The scheme was supposed to have been used by Germany’s 72 million health insurance company customers from January 2006, every time they saw a doctor or went to the pharmacy – but it has been substantially delayed.
‘Doctors and other German health industry experts had raised vocal concerns, over the feasibility of the technology, the costs of buying equipment to read the cards, and the security of the data. Last year, there were even doctors’ marches in the street, in protest to the plans.‘
The scheme hasn’t been abandoned entirely – according to Computer Weekly, ‘cards will continue to be issued in specified trial areas but will contain only the patient’s basic personal data, insurance status, a photograph and a small set of health data in case of emergency if the patients has agreed to this information being put on the card.’ But the move signals a massive reduction in the ambitions of one of the most extensive e-health communication projects in the world.
Will the National Programme for IT, and in particular Summary Care Records, suffer a similar fate?

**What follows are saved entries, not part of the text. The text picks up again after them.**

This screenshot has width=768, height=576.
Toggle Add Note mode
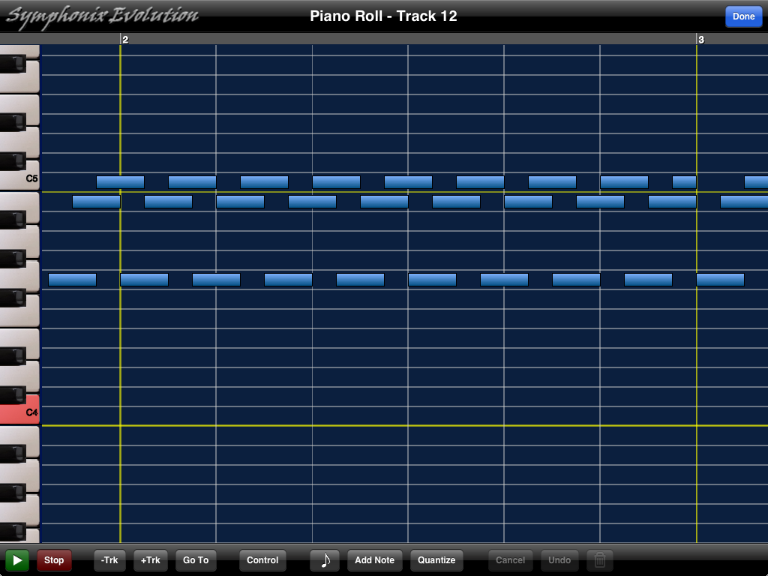(375, 560)
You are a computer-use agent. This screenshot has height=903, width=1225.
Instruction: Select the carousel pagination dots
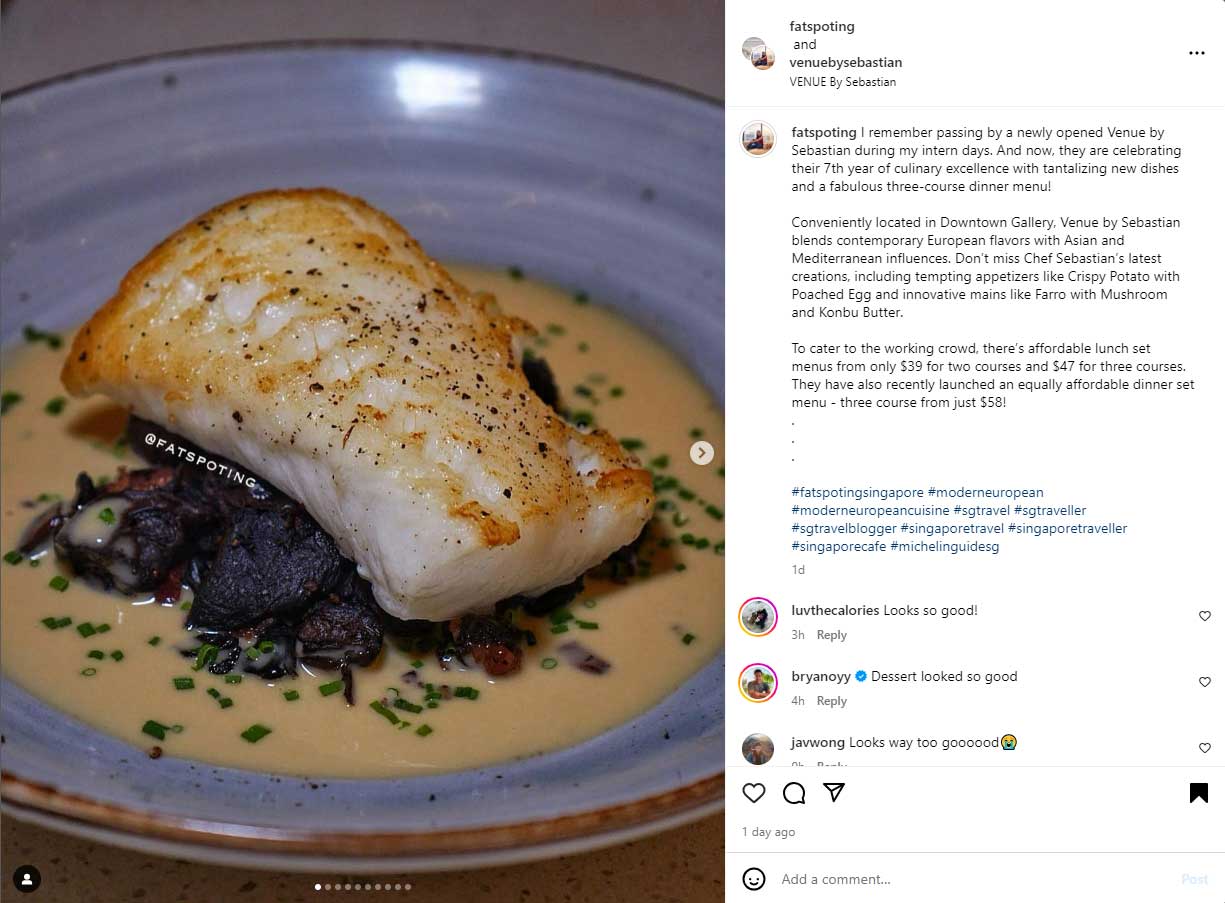(364, 886)
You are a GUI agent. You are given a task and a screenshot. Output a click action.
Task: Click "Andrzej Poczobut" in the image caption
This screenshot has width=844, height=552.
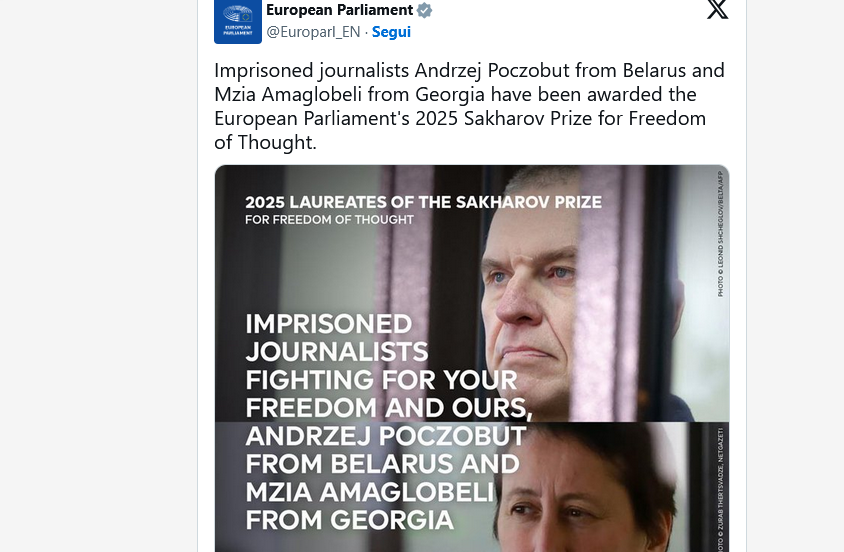click(386, 436)
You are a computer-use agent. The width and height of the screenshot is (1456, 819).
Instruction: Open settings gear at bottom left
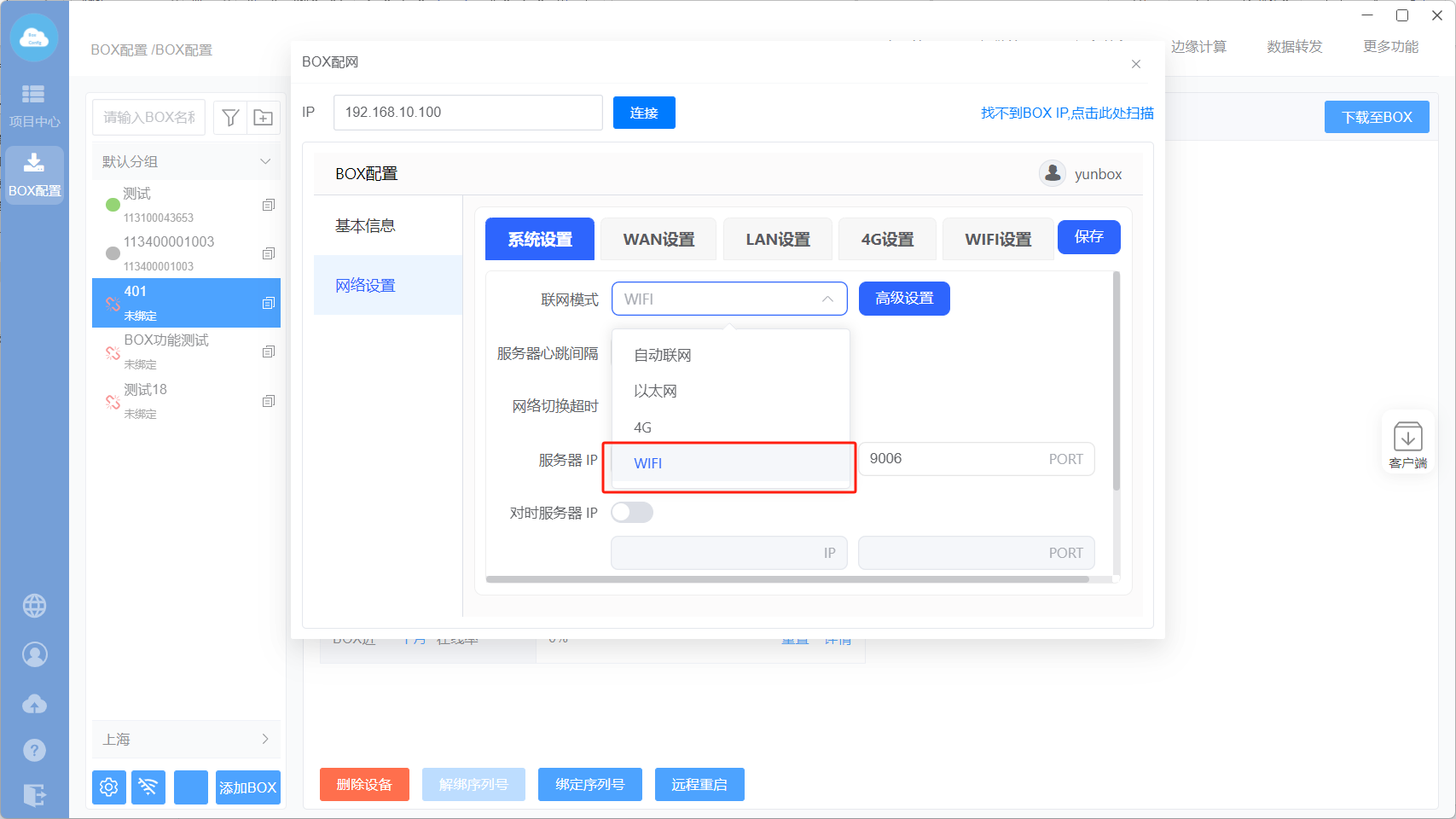(109, 787)
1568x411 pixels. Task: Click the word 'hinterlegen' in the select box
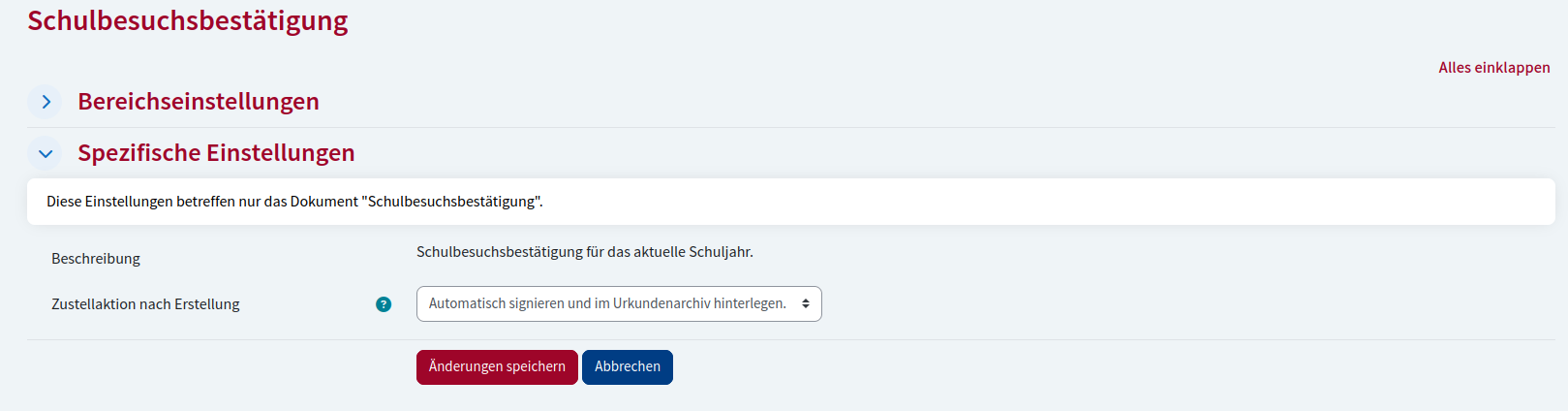point(749,304)
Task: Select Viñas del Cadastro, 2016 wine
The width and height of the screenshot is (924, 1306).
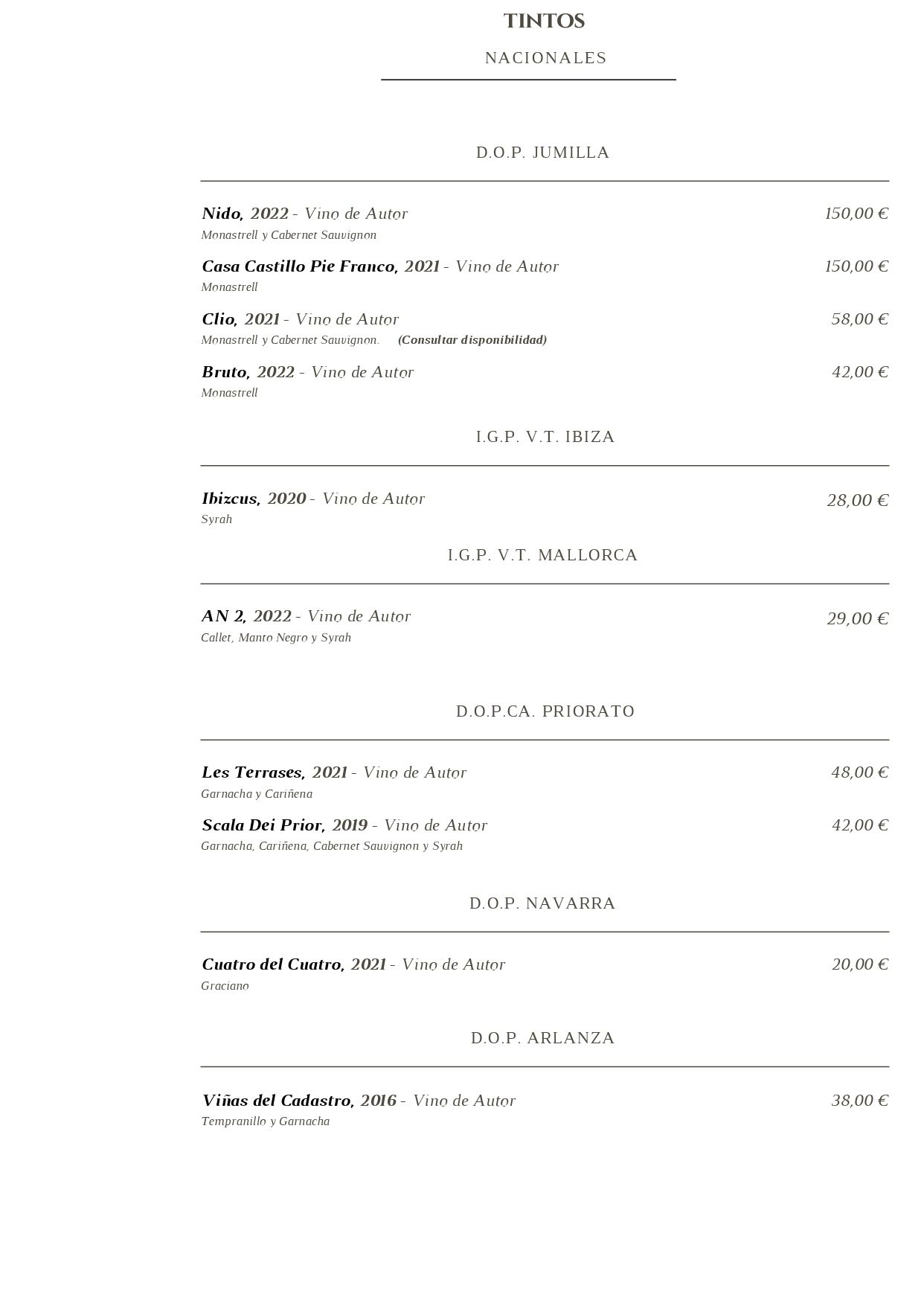Action: [299, 1101]
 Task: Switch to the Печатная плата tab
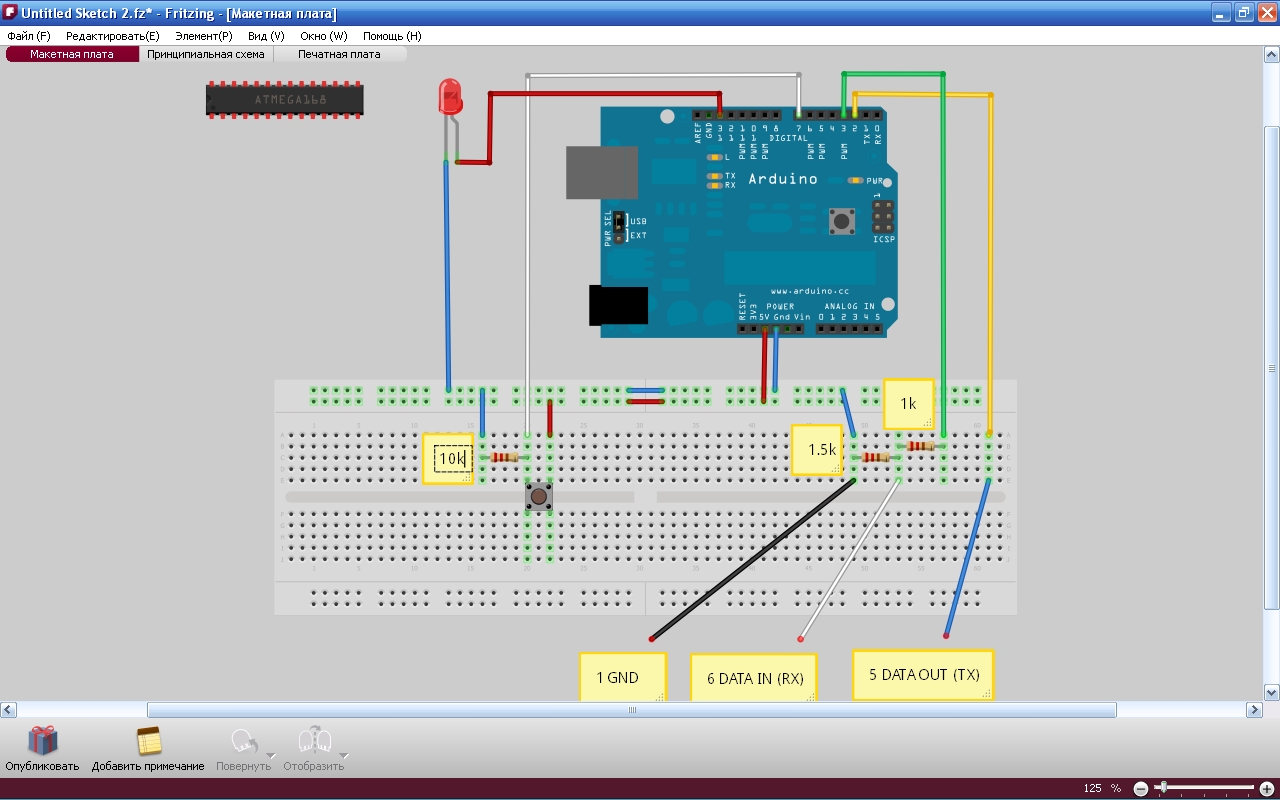[x=339, y=54]
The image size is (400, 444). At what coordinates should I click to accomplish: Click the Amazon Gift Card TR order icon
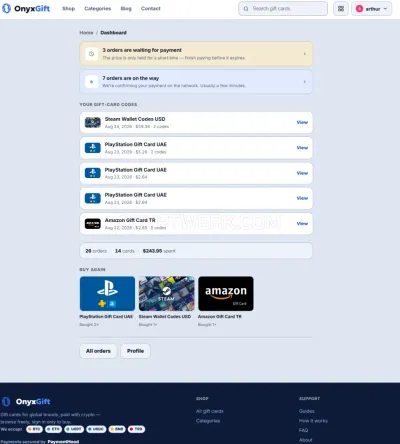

Many grassroots GPs will no doubt hope that where Germany leads, England follows. But things are not as straightforward as they once were. In fact, over the past few months, as the national rollout of the Summary Care Record reaches a critical phase, GP leaders have been tying themselves in knots trying to work out where exactly they stand on the project.
The BMA was, of course, previously highly critical of the national programme, frequently raising concerns data security and implied patient consent. But in December, Dr Grant Ingrams, chair of the GPC’s IT subcommittee, actually attacked plans to scale it back– warning of a possible impact on patient care.
The RCGP, meanwhile, has swung the other way. In June, the college’s chair Professor Steve Field and vice chair Dr Clare Gerada backed the scheme, saying that: ‘We had concerns over this scheme initially but now believe there are enough checks and balances to make it a significant move forward in patient safety and clinical care.’
This week, though, Professor Field changed tack. ‘It has cost a lot, hasn’t it?’ he told the Westminster Health Forum. ‘The idea was right, but the easier solution is to have local solutions that work and national standards that they adhere to.’
But while GP support is helpful to a massive care record rollout from the centre, both the German experience and our own over the last few years has shown that it’s by no means the deciding factor. Like it or not, the future or otherwise of the UK’s national care records project ultimately will depend on the next Government.
Only time – and a general election – will tell.